I was looking for you this morning, he wrote.
Me? I…L-a-t-e.
Late.
Late, she copied.
He turned the napkin over.
Headmistress wants me to show you around.
She nodded again, unsure of what to say.
Can’t today. Tour tomorrow?
O-k.
Tour.
Tour, she copied.
O-k.
He flipped the napkin back to where he’d first written her name.
Me…
He made a C shape with his hand and tapped it on his chin, then pointed back to her name on the napkin. Charlie felt her heartbeat quicken. Was it possible he was naming her?
Me?
He nodded.
She took his pen, another napkin: What does it mean?
He wrote: You talk too much.
She tried not to look disappointed. Of course her name sign would reference her dependence on speech. What else was there to say about her?
I don’t, she said.
But the boy put a finger to his lips and she felt something electric run through her, different from the usual static in her head.
Charlie, she said, trying out the new sign.
He smiled, his teeth large and white, with a gap between the front two large enough to mean he hadn’t had braces. Not a smile tortured into submission like hers.

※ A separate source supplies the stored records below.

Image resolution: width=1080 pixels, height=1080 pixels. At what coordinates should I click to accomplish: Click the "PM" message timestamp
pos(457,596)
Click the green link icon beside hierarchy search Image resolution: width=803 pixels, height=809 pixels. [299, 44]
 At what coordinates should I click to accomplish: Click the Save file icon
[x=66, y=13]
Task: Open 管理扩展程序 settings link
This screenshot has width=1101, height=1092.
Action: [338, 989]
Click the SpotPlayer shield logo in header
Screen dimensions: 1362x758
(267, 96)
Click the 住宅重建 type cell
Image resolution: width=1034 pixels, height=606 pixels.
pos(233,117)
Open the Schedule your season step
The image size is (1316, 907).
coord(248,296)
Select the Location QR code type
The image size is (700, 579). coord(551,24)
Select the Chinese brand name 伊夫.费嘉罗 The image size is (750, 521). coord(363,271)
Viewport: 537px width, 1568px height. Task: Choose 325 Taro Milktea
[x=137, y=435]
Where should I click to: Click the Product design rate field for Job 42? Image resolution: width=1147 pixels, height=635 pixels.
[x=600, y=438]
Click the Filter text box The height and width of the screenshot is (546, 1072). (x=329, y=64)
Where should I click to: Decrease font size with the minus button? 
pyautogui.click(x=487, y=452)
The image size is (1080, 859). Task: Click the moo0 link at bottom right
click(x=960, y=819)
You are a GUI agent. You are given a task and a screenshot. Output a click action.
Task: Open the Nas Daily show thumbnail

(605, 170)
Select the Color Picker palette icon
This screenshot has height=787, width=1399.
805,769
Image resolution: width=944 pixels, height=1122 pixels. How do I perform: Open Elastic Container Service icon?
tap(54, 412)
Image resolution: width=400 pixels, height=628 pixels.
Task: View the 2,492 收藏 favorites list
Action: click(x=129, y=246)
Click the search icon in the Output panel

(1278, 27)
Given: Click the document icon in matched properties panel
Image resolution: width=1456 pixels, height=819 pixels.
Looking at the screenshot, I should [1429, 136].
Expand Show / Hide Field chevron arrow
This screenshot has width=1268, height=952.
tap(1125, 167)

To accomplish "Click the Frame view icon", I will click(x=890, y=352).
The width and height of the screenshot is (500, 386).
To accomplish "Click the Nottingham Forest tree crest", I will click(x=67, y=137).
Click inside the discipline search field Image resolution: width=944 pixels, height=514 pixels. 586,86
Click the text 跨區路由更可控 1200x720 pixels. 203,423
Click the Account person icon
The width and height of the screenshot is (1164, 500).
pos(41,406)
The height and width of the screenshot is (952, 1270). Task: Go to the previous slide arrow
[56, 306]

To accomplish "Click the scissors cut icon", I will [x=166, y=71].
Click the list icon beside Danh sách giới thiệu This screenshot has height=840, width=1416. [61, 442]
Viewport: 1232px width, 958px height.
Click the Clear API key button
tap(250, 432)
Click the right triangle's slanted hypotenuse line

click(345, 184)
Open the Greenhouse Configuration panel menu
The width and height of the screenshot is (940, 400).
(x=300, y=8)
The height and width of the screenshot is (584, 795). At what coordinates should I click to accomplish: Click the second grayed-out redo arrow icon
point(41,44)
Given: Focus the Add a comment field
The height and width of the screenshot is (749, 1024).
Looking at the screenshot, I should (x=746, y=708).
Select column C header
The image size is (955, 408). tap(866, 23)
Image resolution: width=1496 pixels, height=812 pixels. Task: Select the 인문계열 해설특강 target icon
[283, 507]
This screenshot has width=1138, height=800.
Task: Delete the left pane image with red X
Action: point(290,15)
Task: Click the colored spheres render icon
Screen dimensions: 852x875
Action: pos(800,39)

Charlie, he signed again, then made the mafia I’m watching you signal as he got up from the bench.
When he’d gone, she sat unmoving for a few moments, thrilled and unnerved by the encounter. At Jefferson she’d learned not to trust the preppy ones, though this boy—shit, she hadn’t even asked his name—was more fresh out of the shower than purposefully coiffed. Maybe things were different here. Plus, those eyes.
She comprehended basically nothing for the rest of the day, anxious to return to her night sign class, where things moved slowly and precisely.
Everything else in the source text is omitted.